Il Covid-19, il collasso climatico e 18 milioni di italiani a rischio povertà sono gli “effetti collaterali” di un sistema economico insostenibile socialmente e ambientalmente. Non sono problemi separati ma conseguenze prevedibili e già annunciate da chi da più di mezzo secolo mette in guardia l’umanità sulla pericolosità del liberismo economico. Uscirne è un imperativo morale se vogliamo vincere le sfide che abbiamo davanti. Altrimenti i soldi del Pnrr non serviranno per sconfiggere disuguaglianze, povertà e crisi ecologica ma rischiano solo di servire per una ridefinizione degli assetti produttivi di grandi interessi privati, spesso distanti dall’interesse e altre volte opachi.
Non è un caso che tutte le volte che c’è un’emergenza o un grande stanziamento di fondi le mafie facciano grandi affari nel nostro paese. Quando la politica è debole, a guidare le scelte non sono gli interessi pubblici, collettivi e sociali. Considerando la fragile struttura sociale italiana, in assenza di interventi che sconfiggano le disuguaglianze, il Covid-19 ha purtroppo rafforzato il potere delle mafie. Il welfare sostituivo mafioso rappresenta ormai l’unica alternativa per molti in un paese in cui i giovani sono i più poveri mai nati. A questo si somma il virus del populismo e del razzismo alimentato dalla frustrazione di decine di milioni di persone a cui non sono date alternative per migliore le proprie condizioni materiali ed esistenziali.

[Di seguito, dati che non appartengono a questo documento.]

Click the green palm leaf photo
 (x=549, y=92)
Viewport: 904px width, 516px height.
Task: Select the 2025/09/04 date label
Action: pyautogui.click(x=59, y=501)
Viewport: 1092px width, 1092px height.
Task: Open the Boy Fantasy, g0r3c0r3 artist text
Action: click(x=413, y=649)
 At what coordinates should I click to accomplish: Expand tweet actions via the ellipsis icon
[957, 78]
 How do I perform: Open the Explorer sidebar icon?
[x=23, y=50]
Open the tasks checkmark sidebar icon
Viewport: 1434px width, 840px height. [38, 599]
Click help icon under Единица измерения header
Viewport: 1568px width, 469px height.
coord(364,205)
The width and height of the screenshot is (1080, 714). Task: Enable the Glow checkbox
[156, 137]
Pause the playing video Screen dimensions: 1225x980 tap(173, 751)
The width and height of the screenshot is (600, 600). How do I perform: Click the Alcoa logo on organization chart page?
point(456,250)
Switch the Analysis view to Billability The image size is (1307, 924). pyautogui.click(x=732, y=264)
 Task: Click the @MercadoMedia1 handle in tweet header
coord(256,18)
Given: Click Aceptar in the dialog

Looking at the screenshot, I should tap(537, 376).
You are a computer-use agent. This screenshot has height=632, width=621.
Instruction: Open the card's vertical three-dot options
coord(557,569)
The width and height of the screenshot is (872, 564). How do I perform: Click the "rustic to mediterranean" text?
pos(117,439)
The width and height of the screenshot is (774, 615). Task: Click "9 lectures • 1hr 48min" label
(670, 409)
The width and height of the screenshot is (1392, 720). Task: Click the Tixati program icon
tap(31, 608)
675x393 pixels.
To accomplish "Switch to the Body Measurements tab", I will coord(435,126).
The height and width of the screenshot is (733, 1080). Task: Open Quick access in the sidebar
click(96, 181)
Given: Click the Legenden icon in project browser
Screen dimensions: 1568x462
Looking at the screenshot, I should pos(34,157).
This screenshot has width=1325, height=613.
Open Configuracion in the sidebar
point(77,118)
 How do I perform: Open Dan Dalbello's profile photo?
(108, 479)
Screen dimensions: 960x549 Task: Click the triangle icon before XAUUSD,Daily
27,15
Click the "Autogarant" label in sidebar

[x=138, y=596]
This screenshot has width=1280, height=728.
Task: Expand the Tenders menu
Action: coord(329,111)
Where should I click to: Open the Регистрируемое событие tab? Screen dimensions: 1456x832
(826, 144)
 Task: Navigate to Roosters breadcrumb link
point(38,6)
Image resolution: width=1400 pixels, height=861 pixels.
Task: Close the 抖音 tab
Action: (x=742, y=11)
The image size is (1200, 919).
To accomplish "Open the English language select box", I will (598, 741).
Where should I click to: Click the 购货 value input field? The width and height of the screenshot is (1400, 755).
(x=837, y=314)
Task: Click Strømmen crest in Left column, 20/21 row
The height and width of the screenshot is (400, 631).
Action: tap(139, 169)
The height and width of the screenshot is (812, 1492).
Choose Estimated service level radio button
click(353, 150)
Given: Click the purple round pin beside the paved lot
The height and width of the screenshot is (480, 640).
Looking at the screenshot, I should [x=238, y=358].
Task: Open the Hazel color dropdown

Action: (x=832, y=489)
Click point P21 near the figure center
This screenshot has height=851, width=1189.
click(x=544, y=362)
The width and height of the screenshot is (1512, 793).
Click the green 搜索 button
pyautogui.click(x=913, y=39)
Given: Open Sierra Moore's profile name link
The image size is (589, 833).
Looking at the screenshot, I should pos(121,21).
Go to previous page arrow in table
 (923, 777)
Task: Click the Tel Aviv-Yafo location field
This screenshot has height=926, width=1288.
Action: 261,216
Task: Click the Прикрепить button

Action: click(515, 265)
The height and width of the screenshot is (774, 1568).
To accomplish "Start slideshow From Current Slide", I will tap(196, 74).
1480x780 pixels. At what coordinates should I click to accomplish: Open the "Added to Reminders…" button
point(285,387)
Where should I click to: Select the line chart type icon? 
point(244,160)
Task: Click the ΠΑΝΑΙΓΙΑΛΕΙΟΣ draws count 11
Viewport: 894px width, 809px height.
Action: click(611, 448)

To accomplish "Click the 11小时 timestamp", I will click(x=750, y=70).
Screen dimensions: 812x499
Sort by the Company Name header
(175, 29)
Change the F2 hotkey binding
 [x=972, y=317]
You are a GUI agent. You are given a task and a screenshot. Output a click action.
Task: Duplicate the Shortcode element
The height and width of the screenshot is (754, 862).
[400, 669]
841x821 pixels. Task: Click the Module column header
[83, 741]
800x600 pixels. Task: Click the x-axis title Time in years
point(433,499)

Non basta quindi parlare di sviluppo sostenibile, enunciando parole come “transizione”, “green economy” e inclusione se queste non vengono accompagnate da obiettivi, interventi, fondi, strategie efficaci e azioni coerenti. Il Pnrr presenta ad oggi problemi sia nel metodo che nel merito dei progetti presentati. Sul metodo, gravissima l’assenza di qualsiasi partecipazione dei cittadini e delle reti sociali alla realizzazione del piano e dei progetti. Partecipazione prevista dall’art.3 del Codice di Partenariato europeo, ritenuta indispensabile per ottenere risultati effettivi soprattutto per gli interventi nei territori marginali.
A questo si sommano enormi incoerenze tra quanto indicato nel Pnrr e quanto previsto nei Bilanci ordinari: qual è la logica di regalare ancora decine di miliardi di sussidi alle fonti fossili se si vuole fare la transizione ecologica? Che significa inclusione e lotta alle disuguaglianze sociali se poi non riconosciamo un reddito di base? Se vogliamo spendere i soldi ci deve essere coerenza sugli obiettivi anche nel bilancio dello Stato.
Altro grande problema è legato all’assenza in moltissimi progetti dei risultati attesi, come se bastasse indicare solo gli obiettivi. Ma quello che più emerge, come abbiamo detto in precedenza, è la totale mancanza di visione politica capace di mobilitare la società verso un futuro più giusto, equo e sostenibile. Una lacuna che fotografa in maniera impietosa il fallimento dell’attuale classe dirigente politica, costretta dinanzi alle difficoltà poste dalla crisi a delegare ad un ennesimo governo “tecnico”. Di “tecnico” non c’è nulla quando si decide sul modello economico, sugli assi strategici prioritari attraverso i quali portarlo avanti, su che tipo di transizione promuovere, su quali settori e su quali modelli di inclusione sociale.
Nel nostro paese tutte le volte che c’è una crisi profonda ci si affida ai cosiddetti “tecnici”: Ciampi, Dini, Monti e Draghi. Come se cittadinanza e corpi sociali intermedi non fossero in grado di discutere e decidere. Un approccio infantile e paternalista che non risolve i problemi, li pospone. Depoliticizzare il dibattito rende ancora più fragile la nostra già fragile democrazia.